FIG. 3 is an operation explanatory view of one embodiment showing a step of discharging a fluid between the transparent window and the transparent film to separate the transparent film from the cured layer.

FIG. 4 is an operation explanatory view of an example showing a stage where the transparent film is completely peeled from the cured layer and returned to the initial state.

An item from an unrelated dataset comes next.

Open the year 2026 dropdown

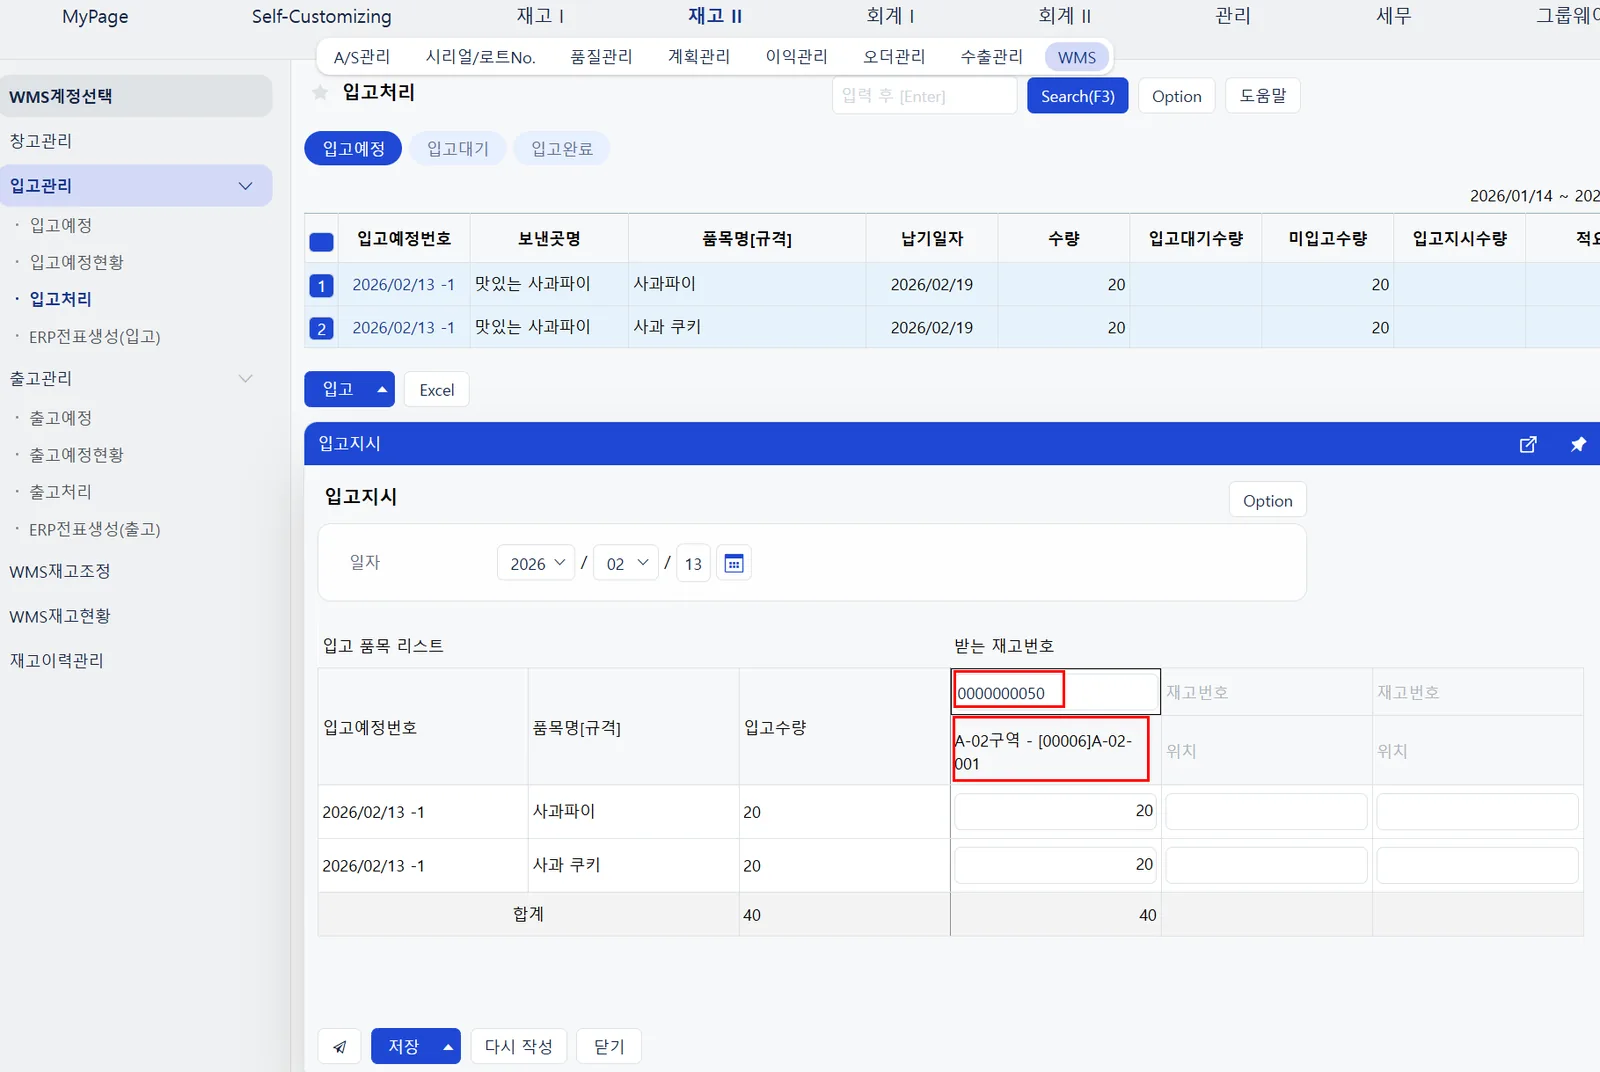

FIG. 5 is an operation explanatory diagram of one embodiment showing a step of lowering the modeling base to form an uncured layer of a fluid material for the next layer between the lowermost cured layer and the light-transmitting window.

[Explanation of symbols]

 1 Fluid Material 2 Hardened Layer 10 Molding Container 11 Light-transmitting Window 20 Molding Base 30 Exposure Unit 40 Elevator (Molding Base Moving Means) 50 Transparent Film 51 Peripheral Area 52 Peeling Area 60 Fluid Supply / Drainage Means

Claims (1)

[Claims] 1. A molding container (10) having a transparent window (11) at the bottom and containing an uncured fluid material (1) that is cured by light, and an inner side of the molding container (10). A molding base (20) facing the transparent window (11) and movable toward and away from the transparent window (11), and a molding base (20) through the transparent window (11). An exposure unit (30) for selectively irradiating the fluid material (1) between the light windows (11) with light and curing the fluid material (1) by the light to form a cured layer (2). ) And separating the modeling base (20) from the transparent window (11) to allow the uncured fluid material (1) to flow between the hardening layer (2) and the transparent window (11). A shaping base moving means (40), and an optical shaping device provided with, in the shaping base (20) side of the transparent window (11), a peripheral part (fluid-tightly fixed to the transparent window (11) ( 51) and a peeling portion (52) having elasticity capable of contacting and separating from the translucent window (11) A transparent film (50) for supplying and discharging a predetermined fluid between the transparent film (50) and the translucent window (11), and the molding base (20) When separating from the transparent window (11), a predetermined fluid is supplied between the transparent film (50) and the transparent window (11) to cause the peeling portion (52) to the hardening layer (2). When the hardening layer (2) is separated from the transparent window (11) by a predetermined distance, the fluid between the transparent film (50) and the transparent window (11) is discharged. An optical modeling apparatus, characterized in that the peeling part (52) is peeled from the cured layer (2).